"Oh, you wouldn't shoot, would you?" I said in great distress. "Call them all to the back door and let me speak with them." I found myself in the presence of some seventy-five negroes, men, women, and children, all with upturned faces, keenly interested in what I should say to them. I talked to them kindly and explained my presence, asking them to remain, if they would help clean the yard, with the result that Abram and Beverly, two old men who had known my general in his boyhood, pledged themselves to stay with me on the terms I suggested.
To my great joy, my dear husband returned from Richmond. There was no hope there for lucrative occupation. He had no profession. He had forgotten all the little law he had learned at the university. He had been an editor, diplomat, politician, and soldier, and distinguished himself in all four. These were now closed to him forever! There seemed to be no room for a rebel in all the world.
CHAPTER XXVI
We found it almost impossible to take up our lives again. All the cords binding us to the past were severed, beyond the hope of reunion. We sat silently looking out on a landscape marked here and there by chimneys standing sentinel over blackened heaps, where our neighbors had made happy homes. Only one remained, Mr. Green's, beyond a little ravine across the road.

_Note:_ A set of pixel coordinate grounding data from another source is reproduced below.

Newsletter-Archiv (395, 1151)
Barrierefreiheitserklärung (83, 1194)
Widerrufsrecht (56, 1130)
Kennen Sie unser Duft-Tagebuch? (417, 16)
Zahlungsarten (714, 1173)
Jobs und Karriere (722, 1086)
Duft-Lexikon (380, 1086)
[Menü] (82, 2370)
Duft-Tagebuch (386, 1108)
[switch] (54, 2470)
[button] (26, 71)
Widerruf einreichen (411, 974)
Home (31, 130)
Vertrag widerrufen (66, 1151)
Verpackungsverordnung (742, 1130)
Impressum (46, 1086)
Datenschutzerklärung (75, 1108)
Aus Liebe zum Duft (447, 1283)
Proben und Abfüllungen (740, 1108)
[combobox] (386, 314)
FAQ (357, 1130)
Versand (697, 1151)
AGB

We had, fortunately, no inclination to read. A few books had been saved, only those for which we had little use. A soldier walked in one day with a handsome volume which Jefferson Davis, after inscribing his name in it, had presented to the general. The soldier calmly requested the former owner to be kind enough to add to the value of the volume by writing beneath the inscription his own autograph, and his request granted, walked off with it under his arm. "He has been at some trouble," said my husband, "and he had as well be happy if I cannot!"
As the various brigades moved away from our neighborhood, a few plain articles of furniture that had been taken from the house were restored to us, but nothing handsome or valuable, no books nor pictures,—just a few chairs and tables. I had furnished an itemized list of all the articles we had lost, with only this result. We had news after a while of our blooded mare, Lady Jane. A letter enclosing her photograph came from a New England officer:—
"To Mr. Pryor,
"Dear Sir: A very fine mare belonging to you came into my camp near Richmond and is now with me. It would add much to her value if I could get her pedigree. Kindly send it at your earliest convenience, and oblige,
"Yours truly,
"— —.
"P.S. The mare is in good health, as you will doubtless be glad to know."